Re: Feedback on the ping="" attribute (ISSUE-1) from Julian Reschke on 2007-11-03 (public-html@w3.org from November 2007)

From: Julian Reschke <julian.reschke@gmx.de>
Date: Sat, 03 Nov 2007 10:38:19 +0100
To: Ian Hickson <ian@hixie.ch>
CC: HTML WG List <public-html@w3.org>
Message-ID: <472C418B.3000200@gmx.de>
Ian Hickson wrote:
> 
> (Julian: I've only sent this to the public-html list, since that seems to 
> be where you are mostly posting these days.)

Side note: I'm not sure what the point is to post to two mailing lists, 
but to only want responses on one of them.

> I have reordered this discussion and cut down the post to reduce the 
> repetition. Hopefully I haven't skipped any points you considered key.
> 
> On Sat, 3 Nov 2007, Julian Reschke wrote:
>> Could you please clarify why the ping attribute wouldn't work equally 
>> well with a safe method?
> 
> It's not a "safe" vs "unsafe" discussion. There's nothing intrinsically 
> unsafe (in an HTTP sense) about the POST in question here. The question is 

Whether a specific invocation of POST is safe or not does not depend on 
the HTML5 spec, but on the server that implements that resource.

If a commercial site exposes a resource that, when being POSTed to (with 
an empty body), finishes a shopping transaction that will certainly not 
be "safe".

> one of "idempotent" vs "non-idempotent". The problems with using a 
> non-idempotent request are that idempotent methods aren't supposed to have 
> side-effects, whereas the whole _point_ of this request is a side-effect; 

...a side effect the user shouldn't be made accountable for...

> and that idempotent methods can get cached, whereas caching a ping would 
> misrepresent the user's actions and defeat the point of the ping.
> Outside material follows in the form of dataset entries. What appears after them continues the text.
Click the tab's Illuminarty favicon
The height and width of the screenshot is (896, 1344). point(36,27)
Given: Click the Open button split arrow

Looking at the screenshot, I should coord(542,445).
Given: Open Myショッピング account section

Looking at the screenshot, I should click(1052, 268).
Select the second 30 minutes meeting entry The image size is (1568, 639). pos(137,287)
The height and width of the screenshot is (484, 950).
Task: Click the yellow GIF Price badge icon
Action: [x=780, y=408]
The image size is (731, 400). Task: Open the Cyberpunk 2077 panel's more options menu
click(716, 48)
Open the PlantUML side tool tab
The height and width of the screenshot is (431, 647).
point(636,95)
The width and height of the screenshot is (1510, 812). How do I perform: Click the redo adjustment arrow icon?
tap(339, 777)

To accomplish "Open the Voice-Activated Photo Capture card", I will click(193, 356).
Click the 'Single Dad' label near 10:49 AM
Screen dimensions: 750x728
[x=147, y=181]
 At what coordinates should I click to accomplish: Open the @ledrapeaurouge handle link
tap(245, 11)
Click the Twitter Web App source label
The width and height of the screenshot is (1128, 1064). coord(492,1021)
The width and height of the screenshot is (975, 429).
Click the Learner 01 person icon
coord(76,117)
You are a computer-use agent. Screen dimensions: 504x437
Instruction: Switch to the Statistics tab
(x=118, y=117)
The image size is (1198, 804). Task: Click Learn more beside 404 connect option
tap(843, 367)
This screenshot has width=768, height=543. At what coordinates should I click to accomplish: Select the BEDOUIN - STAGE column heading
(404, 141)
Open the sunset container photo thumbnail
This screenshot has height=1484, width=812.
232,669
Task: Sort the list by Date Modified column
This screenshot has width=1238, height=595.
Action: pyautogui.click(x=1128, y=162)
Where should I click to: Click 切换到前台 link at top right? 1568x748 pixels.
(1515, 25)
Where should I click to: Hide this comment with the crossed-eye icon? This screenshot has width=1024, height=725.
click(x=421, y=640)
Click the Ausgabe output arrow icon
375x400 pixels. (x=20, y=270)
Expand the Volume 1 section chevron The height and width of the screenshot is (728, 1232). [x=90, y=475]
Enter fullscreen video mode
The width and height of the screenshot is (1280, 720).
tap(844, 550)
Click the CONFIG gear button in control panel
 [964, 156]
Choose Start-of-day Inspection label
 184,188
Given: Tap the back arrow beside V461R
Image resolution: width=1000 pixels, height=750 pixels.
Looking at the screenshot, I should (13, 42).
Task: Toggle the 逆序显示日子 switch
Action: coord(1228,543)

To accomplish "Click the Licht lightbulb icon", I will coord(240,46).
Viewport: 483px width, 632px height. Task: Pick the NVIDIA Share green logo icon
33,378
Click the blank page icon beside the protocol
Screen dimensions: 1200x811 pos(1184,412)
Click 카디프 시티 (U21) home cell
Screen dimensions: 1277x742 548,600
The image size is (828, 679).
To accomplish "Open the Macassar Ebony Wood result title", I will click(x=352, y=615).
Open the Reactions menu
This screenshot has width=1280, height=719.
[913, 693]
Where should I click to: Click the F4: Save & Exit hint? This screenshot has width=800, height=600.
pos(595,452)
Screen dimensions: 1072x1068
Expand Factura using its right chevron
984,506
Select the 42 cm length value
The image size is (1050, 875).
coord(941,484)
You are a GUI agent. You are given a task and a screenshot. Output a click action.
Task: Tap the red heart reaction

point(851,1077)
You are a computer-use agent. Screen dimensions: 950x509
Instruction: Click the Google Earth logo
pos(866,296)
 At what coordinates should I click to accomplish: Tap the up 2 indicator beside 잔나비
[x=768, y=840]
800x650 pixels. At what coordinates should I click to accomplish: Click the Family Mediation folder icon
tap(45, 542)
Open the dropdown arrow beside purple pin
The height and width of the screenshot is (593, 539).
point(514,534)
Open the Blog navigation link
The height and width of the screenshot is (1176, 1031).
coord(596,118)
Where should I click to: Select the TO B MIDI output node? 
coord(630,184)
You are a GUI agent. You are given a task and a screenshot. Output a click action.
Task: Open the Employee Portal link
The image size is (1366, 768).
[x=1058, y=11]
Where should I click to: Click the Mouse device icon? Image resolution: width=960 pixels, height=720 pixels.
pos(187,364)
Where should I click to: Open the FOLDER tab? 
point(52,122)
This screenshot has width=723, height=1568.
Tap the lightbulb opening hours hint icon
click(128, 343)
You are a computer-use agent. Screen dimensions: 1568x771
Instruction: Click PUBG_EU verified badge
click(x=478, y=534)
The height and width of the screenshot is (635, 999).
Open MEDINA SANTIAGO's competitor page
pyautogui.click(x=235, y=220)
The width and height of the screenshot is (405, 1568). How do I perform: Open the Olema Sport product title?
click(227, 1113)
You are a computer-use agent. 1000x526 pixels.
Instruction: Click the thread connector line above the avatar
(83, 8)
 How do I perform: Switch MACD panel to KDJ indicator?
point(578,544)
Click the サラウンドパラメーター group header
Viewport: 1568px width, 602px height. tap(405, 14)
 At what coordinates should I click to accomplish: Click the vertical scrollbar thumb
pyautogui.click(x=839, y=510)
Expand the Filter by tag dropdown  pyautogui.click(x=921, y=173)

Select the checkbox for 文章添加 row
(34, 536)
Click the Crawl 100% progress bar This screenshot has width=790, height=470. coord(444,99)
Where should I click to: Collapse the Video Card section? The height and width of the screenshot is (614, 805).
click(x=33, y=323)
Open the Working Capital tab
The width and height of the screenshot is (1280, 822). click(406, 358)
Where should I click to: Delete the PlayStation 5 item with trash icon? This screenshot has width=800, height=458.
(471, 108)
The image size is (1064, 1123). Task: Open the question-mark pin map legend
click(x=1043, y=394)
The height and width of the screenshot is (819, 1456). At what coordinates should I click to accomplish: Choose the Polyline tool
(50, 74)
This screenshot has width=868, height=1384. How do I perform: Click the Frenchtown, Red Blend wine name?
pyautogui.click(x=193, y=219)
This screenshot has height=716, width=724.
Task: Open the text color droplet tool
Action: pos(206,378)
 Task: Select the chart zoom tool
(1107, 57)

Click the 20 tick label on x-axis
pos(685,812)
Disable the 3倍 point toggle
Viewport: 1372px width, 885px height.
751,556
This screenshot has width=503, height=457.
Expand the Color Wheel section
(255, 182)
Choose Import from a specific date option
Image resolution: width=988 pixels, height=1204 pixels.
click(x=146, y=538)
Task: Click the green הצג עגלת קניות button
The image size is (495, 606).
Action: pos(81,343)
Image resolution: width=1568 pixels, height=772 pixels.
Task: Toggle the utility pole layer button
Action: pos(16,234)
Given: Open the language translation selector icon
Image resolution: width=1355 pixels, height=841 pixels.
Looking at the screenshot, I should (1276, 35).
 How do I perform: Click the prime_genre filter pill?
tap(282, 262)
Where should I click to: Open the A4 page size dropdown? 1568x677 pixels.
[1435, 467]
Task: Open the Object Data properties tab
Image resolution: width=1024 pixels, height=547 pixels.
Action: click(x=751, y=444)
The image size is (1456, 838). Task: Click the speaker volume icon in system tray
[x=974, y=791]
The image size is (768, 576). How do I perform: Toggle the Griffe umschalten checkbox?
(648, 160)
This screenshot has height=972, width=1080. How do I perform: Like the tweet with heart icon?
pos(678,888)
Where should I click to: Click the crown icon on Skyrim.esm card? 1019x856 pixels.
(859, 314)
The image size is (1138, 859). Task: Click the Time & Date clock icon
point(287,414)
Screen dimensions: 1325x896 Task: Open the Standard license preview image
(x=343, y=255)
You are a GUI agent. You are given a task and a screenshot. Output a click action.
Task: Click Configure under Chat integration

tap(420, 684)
Are you talking about caching *requests* or *responses*?

I have stated several times that you can ensure that GET/HEAD bypasses 
caches by adding the proper Cache-Control headers, so you can make them 
work just as POST.

> Repeating the ping would cause side-effects. Thus it is not an idempotent 
> action. Thus it should use a non-idempotent method to follow HTTP 
> semantics.

I'm not sure who's supposed to do the repeating. Are you thinking of 
HTTP stacks that repeat idempotent requests if they didn't get a response?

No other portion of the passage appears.